# Given entries
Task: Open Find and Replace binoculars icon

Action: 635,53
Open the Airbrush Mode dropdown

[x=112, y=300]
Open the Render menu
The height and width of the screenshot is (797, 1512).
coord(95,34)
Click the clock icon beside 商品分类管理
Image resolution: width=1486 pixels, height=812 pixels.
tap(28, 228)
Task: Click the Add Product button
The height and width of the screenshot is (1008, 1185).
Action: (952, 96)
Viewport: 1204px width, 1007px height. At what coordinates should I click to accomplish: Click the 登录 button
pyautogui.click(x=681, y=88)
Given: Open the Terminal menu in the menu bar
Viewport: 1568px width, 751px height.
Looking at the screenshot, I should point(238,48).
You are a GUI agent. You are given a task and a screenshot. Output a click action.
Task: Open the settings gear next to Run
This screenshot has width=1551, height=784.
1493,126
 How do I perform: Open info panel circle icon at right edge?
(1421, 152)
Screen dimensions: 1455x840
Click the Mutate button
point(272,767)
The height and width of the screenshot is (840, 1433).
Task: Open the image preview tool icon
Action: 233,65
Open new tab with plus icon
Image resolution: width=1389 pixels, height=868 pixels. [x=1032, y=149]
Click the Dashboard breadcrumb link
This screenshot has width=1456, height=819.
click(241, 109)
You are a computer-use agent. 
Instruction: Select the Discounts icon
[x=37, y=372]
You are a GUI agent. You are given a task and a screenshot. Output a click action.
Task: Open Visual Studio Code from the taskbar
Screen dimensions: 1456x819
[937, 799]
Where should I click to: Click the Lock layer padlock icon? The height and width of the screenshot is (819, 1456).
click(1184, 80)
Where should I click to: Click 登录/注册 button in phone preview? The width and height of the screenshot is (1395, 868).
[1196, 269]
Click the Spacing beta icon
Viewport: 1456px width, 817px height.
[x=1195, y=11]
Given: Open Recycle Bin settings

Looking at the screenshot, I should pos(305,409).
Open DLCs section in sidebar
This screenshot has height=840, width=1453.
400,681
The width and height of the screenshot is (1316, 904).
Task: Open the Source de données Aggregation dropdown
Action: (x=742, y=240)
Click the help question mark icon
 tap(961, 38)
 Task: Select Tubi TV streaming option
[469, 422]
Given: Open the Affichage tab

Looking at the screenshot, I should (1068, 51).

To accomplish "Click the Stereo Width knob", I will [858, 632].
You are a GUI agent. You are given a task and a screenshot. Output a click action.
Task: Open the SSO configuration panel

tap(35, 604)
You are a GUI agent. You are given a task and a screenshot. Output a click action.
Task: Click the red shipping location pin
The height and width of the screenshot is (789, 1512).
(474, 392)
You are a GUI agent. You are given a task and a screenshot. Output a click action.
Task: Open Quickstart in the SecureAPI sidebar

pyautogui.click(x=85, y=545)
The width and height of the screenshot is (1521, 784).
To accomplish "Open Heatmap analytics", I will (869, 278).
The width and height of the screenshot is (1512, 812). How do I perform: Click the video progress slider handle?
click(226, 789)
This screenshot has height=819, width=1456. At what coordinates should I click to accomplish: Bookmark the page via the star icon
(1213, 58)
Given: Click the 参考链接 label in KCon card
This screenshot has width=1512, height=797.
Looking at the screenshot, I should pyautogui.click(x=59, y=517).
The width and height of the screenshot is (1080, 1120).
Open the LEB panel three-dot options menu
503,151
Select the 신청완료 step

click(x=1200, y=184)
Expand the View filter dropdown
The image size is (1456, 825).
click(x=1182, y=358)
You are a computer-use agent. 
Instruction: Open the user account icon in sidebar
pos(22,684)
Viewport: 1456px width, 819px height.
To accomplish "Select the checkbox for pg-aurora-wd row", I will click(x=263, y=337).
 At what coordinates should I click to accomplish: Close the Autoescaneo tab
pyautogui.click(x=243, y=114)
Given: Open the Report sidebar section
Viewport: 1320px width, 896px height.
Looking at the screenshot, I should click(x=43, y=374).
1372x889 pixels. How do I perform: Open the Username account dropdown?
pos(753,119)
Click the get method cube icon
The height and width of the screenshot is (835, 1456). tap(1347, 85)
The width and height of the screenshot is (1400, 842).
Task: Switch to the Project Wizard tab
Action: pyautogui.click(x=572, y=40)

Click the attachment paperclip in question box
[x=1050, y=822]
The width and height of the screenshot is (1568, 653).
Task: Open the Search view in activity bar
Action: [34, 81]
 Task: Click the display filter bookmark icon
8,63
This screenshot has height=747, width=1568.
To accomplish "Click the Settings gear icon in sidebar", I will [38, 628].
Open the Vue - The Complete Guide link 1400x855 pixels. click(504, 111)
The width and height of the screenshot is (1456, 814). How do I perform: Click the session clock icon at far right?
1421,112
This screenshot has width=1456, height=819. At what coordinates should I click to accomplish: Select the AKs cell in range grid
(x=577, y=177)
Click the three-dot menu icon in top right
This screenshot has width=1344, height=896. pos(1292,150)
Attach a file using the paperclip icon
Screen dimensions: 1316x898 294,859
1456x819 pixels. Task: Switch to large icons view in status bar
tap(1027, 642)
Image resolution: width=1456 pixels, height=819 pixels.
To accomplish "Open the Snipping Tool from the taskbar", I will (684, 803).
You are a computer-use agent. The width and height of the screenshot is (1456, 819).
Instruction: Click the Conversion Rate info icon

# What is expected
If a line of the records above holds the string "gear", count it; then state only how many such lines there are.

# Completed exercise
2